§ Given text:
Start of Block
After reaching the limits of hardware integration and power dissipation, major chip vendors extended computer architecture to use multi- and many-core and accelerator technologies. Adding multiple cores impacts programming, introducing the need of parallelism, and slightly increasing the complexity of the programs. Accelerators further complicate programming because of their specific characteristics.
While incorporating several cores do not change the way each one is programmed, and one can keep using his/her preferred programming language, programming accelerators most usually require the introduction of additional functionalities such as offloading the code to the accelerator and transferring the data needed for the computation back and forth.
Although accelerators can be designed and introduced in the architecture in many ways, there are two major trends that cover probably more than 90% of the cases. First GPUs and GPGPUs were orginally used to take advantage of graphics extensions to add new computing facilities available to the programmer. Graphics Units (GPUs) evolved to allow general-purpose programming, becoming GPGPUs. Even if they support general computation, most times they can only be programmed with specific programming languages developed purposely to support them. Existing and most common languages are CUDA (www.nvidia.com/CUDA), OpenCL (www.khronos.org/OpenCL), and SYCL (www.khronos.org/sycl).
End of Block
§ Supplied data:
Start of Block
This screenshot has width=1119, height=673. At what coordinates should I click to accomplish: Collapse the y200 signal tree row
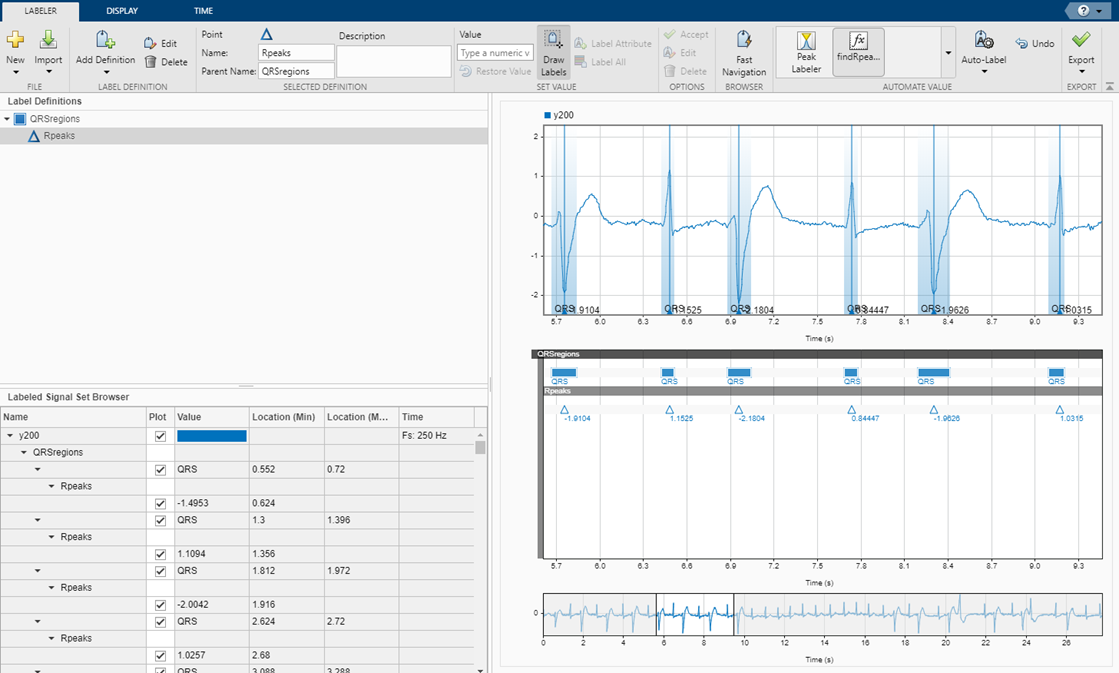point(10,437)
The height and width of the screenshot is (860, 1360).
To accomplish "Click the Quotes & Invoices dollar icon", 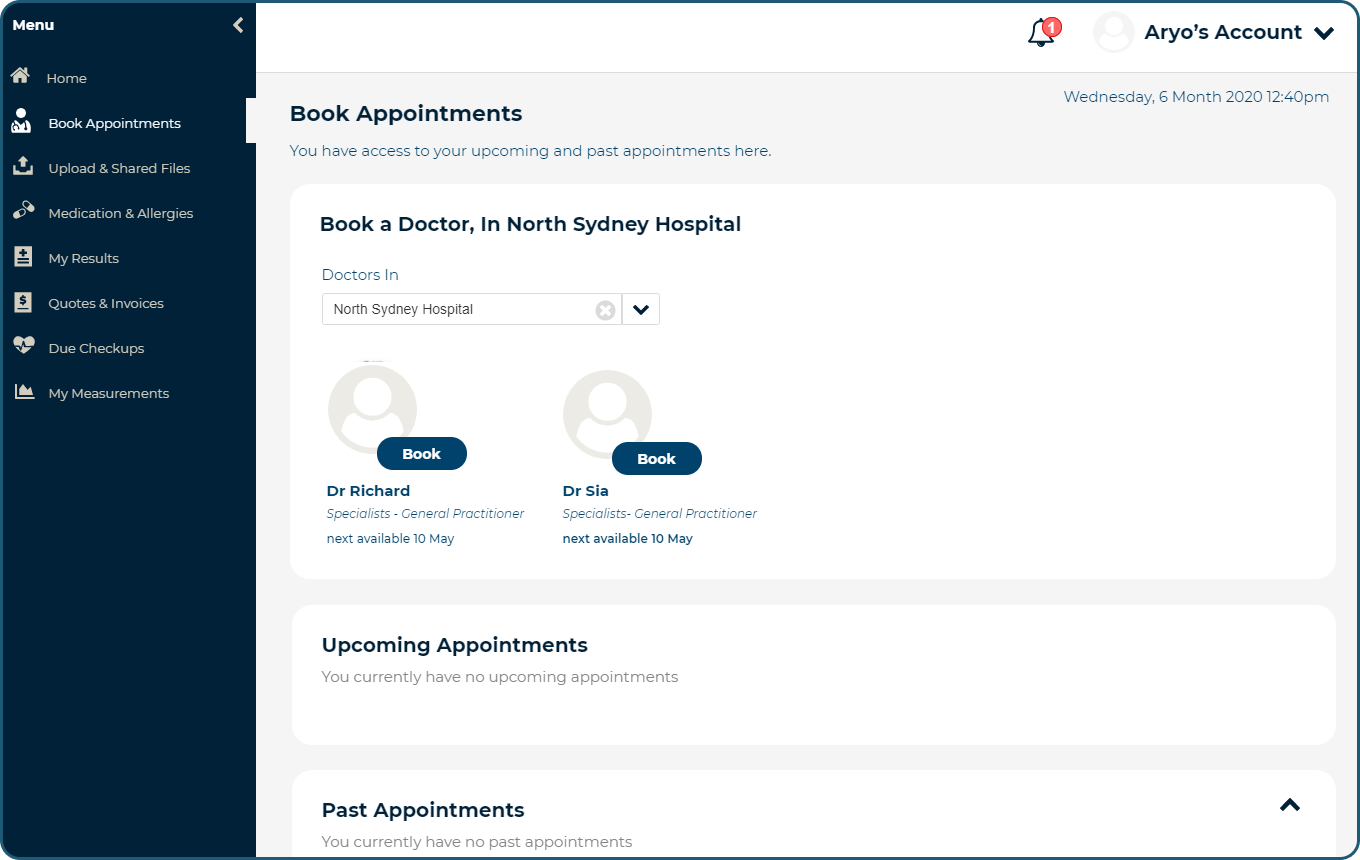I will (21, 301).
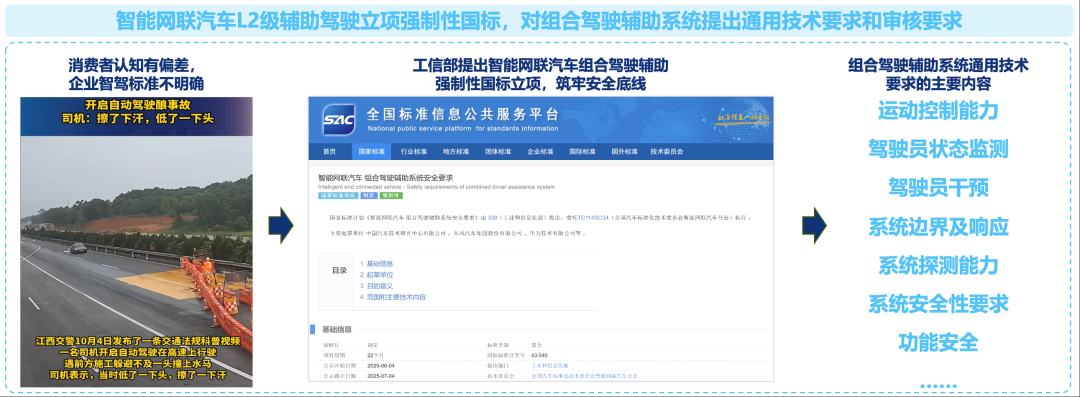
Task: Click the first blue right arrow
Action: [x=281, y=224]
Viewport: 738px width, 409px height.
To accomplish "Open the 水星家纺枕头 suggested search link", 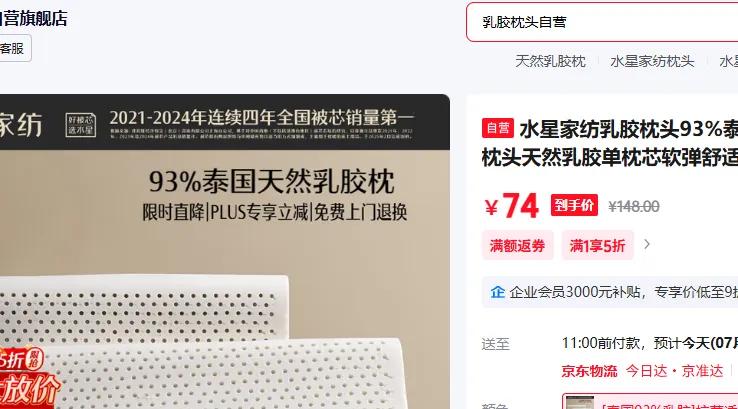I will click(x=652, y=61).
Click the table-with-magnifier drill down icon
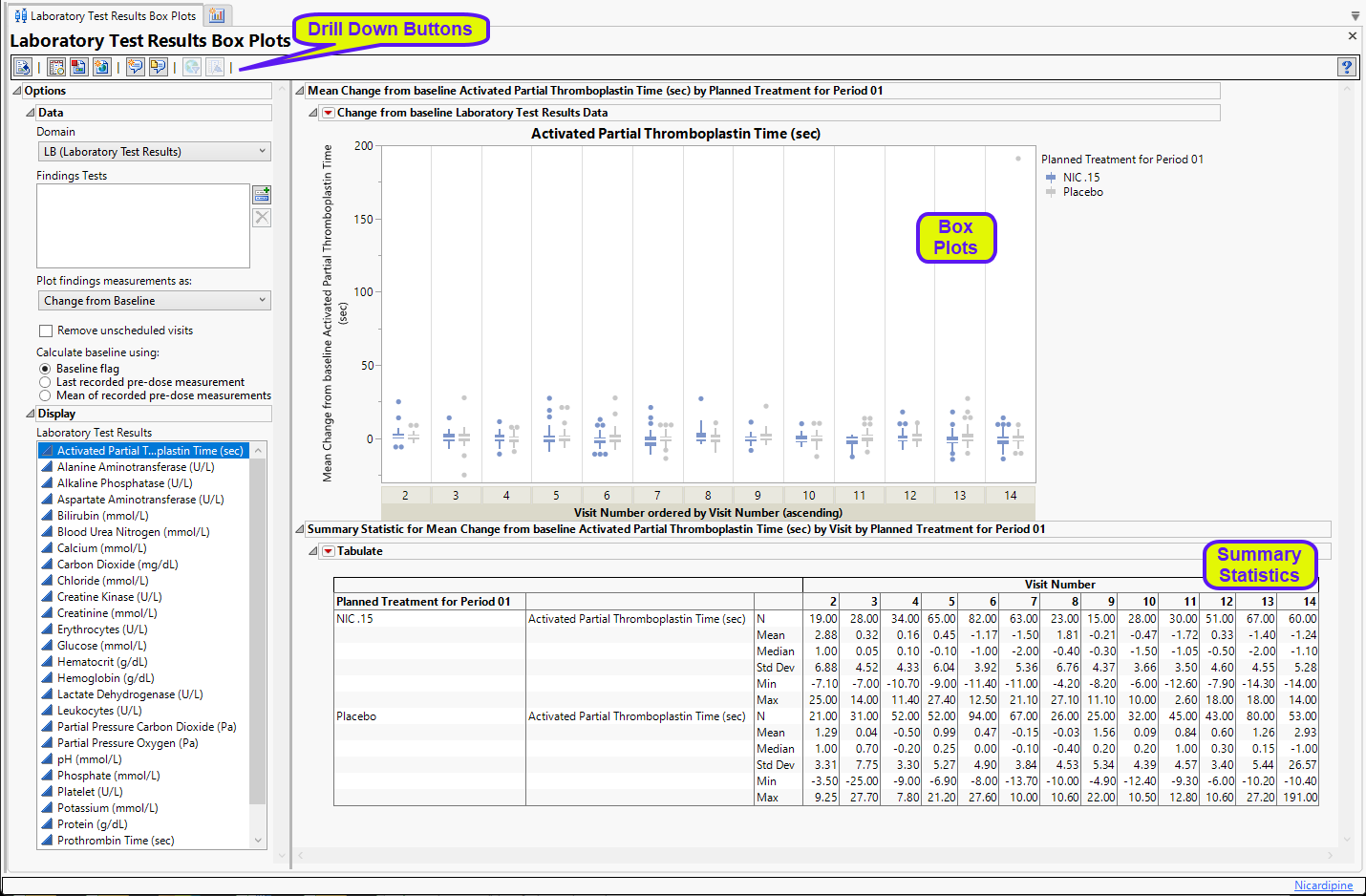The height and width of the screenshot is (896, 1366). 56,67
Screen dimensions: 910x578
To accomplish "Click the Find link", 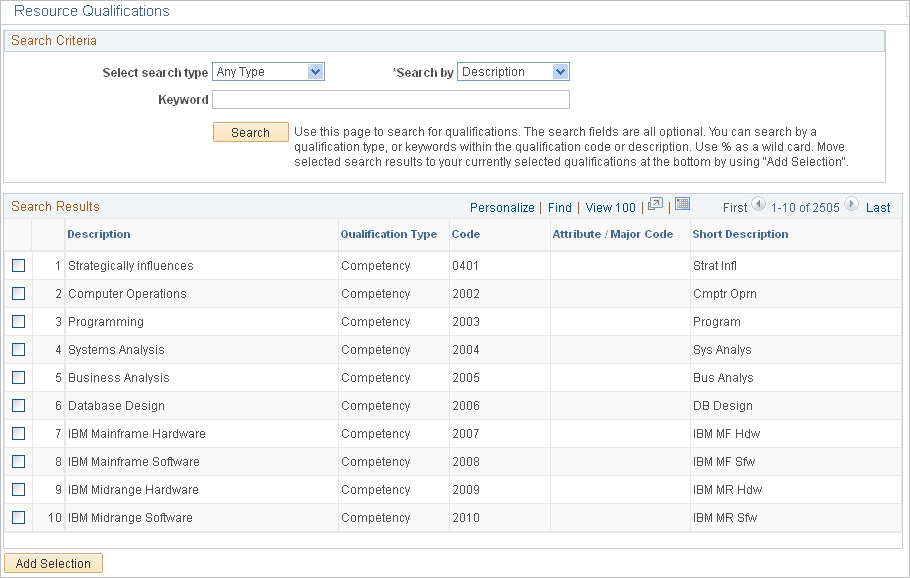I will (x=560, y=207).
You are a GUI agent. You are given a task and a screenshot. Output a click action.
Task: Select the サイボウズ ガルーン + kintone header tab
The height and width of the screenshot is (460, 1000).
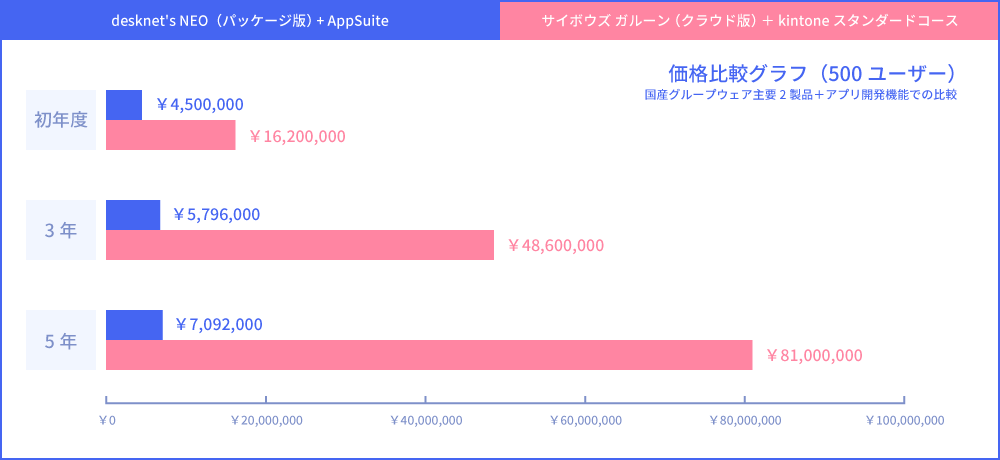pyautogui.click(x=749, y=20)
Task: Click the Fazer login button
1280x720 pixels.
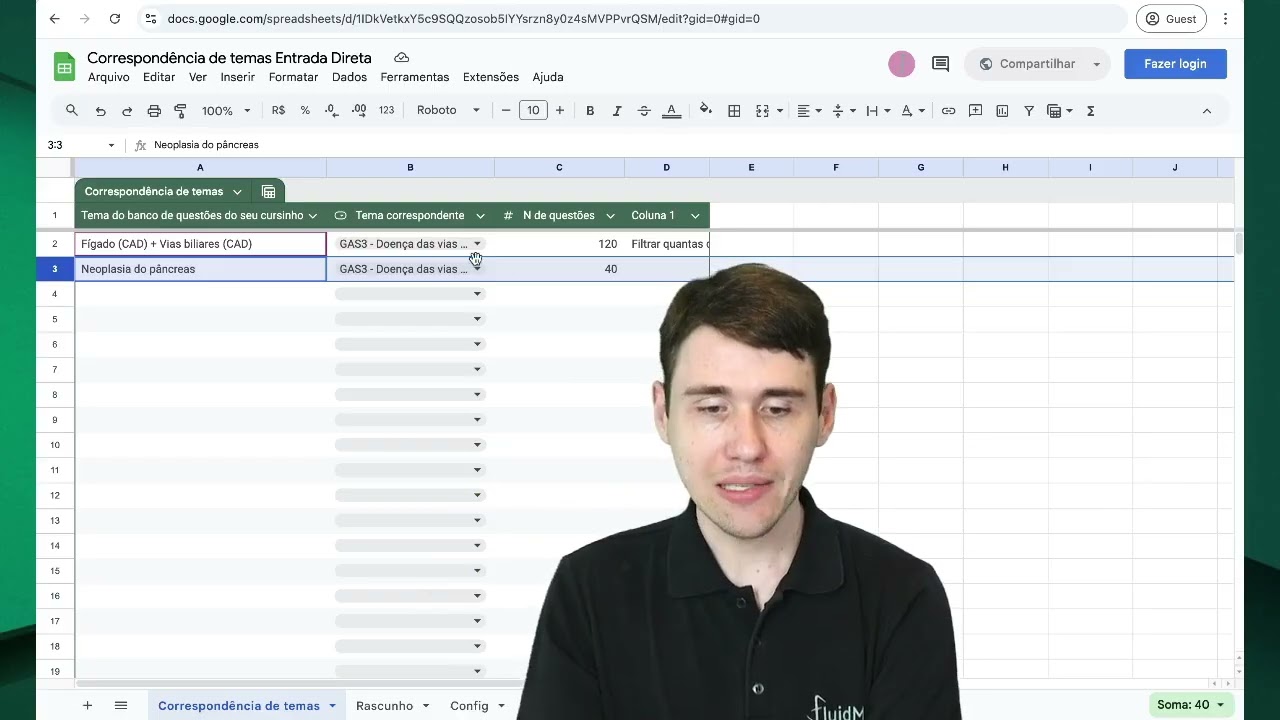Action: 1175,64
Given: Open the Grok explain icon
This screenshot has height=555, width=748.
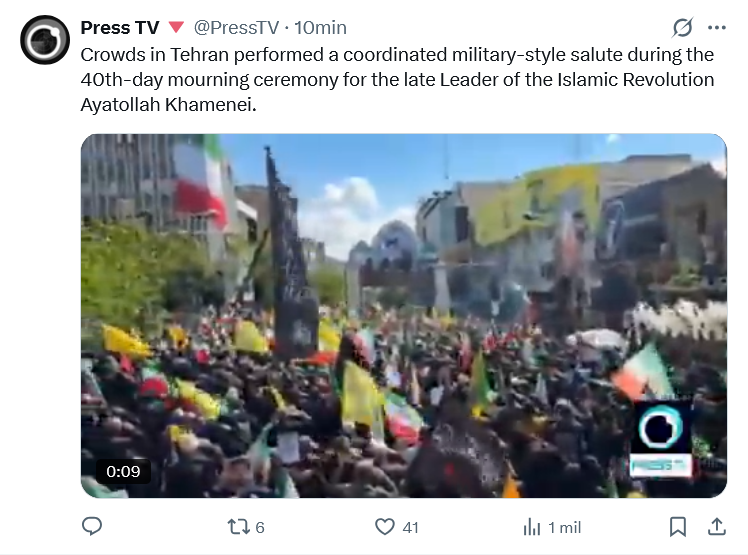Looking at the screenshot, I should pyautogui.click(x=682, y=28).
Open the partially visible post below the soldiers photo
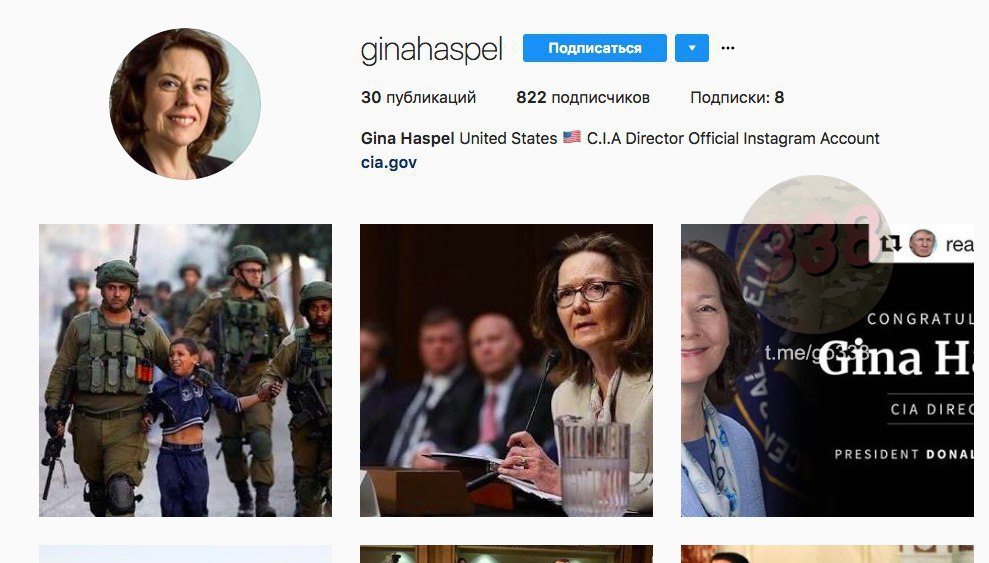This screenshot has height=563, width=989. coord(185,554)
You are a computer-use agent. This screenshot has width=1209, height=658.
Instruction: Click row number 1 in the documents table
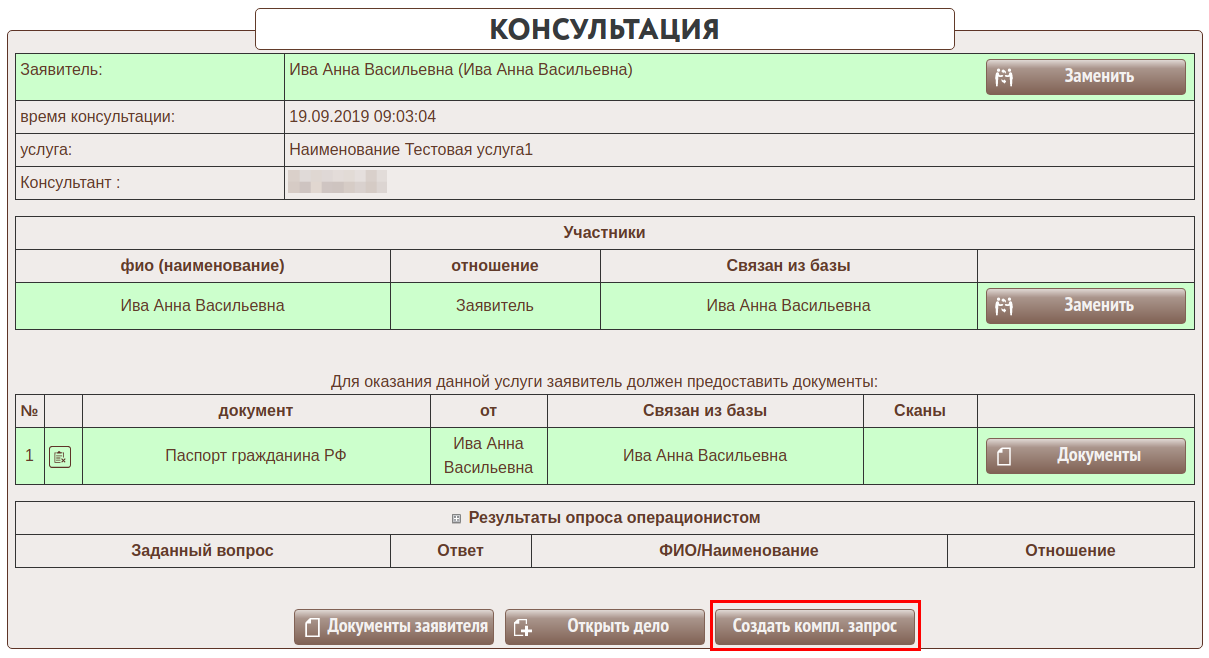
End of Block
§ Task directions: Which three programming languages does the text on accelerator programming name as the most common?

§ Task response: CUDA, OpenCL, and SYCL